А Кольцов собирал народные песни – сейчас они, то есть Кольцовым собранные, уже более или менее учтены, систематизированы, оценены. Но таким собиранием занимался не фиксатор только, а поэт, ищущий и в песнях идеальных определений. «С этими людьми, ребятами, сначала надобно сидеть, балясничать, …потом начать самому им пропеть песни две… А иначе ничего не сделать, хоть брось. Только и я за них принялся крепко, что хочешь делай, а песни ной: нам надобны!»
Посылая Краевскому одну из таких песен, Кольцов комментирует: «Посмотрите, если она хороша, поместите где-нибудь, а нет – в огонь! Перегорит да выгорит, так лет через сто будет славная песня». Песни самого Кольцова – «славные» песни, потому что они уже как бы «перегорели» и «выгорели», потому что они представили душу народа не столько в его «настоящем моменте жизни», сколько во времени, исчисляемом столетиями, в большой истории.
Есть у Кольцова – всего две – песни и собственно исторические. Одна из них даже и названа «Старая песня»: обе они про Ивана Грозного и близки тому двуединому восприятию грозного царя, которое жило в народном сознании. В одной это «царь-ханжа», летящий «как вихрь» из Александровской слободы «Москву-матушку пилатить». В другой это царь «как солнышко», стоящий на башне с русским знаменем во время взятия Казани. Написаны песни в одно время – в 1841 году.
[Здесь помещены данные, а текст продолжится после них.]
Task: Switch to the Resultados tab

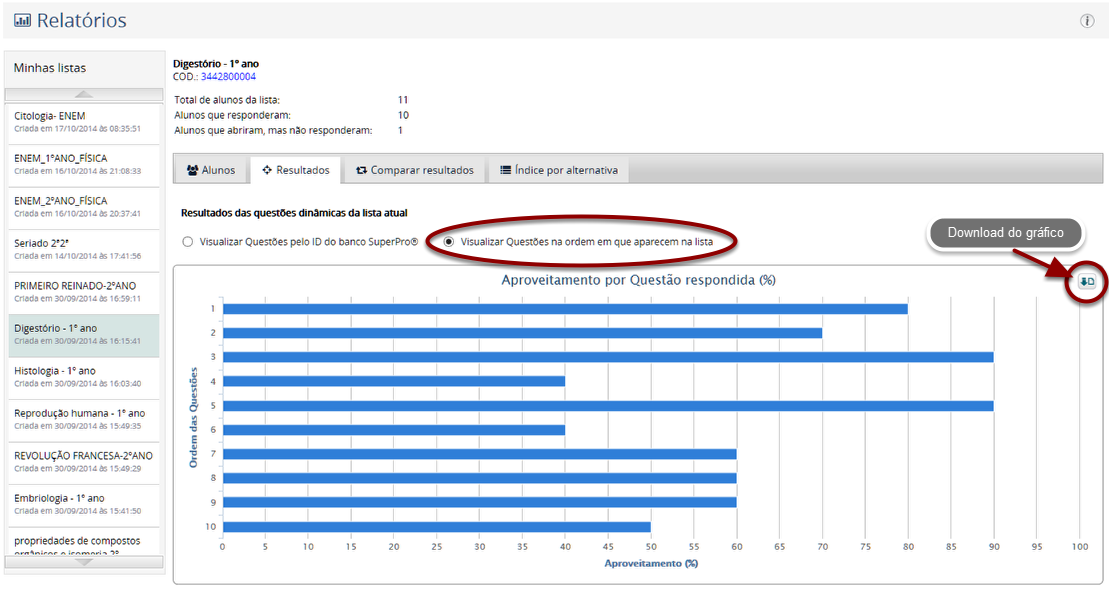Action: coord(295,170)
Вообще же говоря, все песни Кольцова, по сути, песни исторические. Герои Кольцова ощущают себя не только в природе, но и в истории. Правда, не столько в современной, сколько в вековой, в глубинной, идущей от предков. «Песня пахаря» обретает подлинное значение, лишь будучи возведенной к праистории, к былине о Микуле Селяниновиче. Недаром и в «Крестьянской пирушке» говорят «про старинушку».
Песня эта традиционно и всеми квалифицируется как бытовая. Определенную поддержку, впрочем, песня находила и в быте того сословия, с которым Кольцов был тесно связан, – мещанского, купеческого. Именно в этой среде, свидетельствовал уже в 80-х годах воронежский этнограф А.И. Селиванов, «нашли себе приют прадедовские обычаи и обряды и долго спустя (после Петра I. – Н.С.) или, лучше сказать, до сих пор существуют в нем». Сами праздничные застолья носили особый характер. «Каждая из вечеринок там оканчивалась на рассвете следующего дня; не столько разгул, веселье было причиною их продолжительности, сколько церемонии, к исполнению которых служил поводом каждый случай. Так, например, когда наступало время ужина, гости на просьбы хозяина „откушать хлеба-соли“ благодарили его, но до разбора, по существовавшему в то время местничеству, не решались оставлять мест своих. Разбор гостей всегда требовал немало времени, и хозяевам предстояло много труда в том, чтобы удовлетворить самолюбие каждого гостя и не оскорбить его местом. Ужин состоял из 20-ти и более кушаний. После каждого кушанья прислуга разносила гостям разлитые в чарки мед и вино, гость брал чарку не иначе как после трехкратной просьбы со стороны хозяина или хозяйки».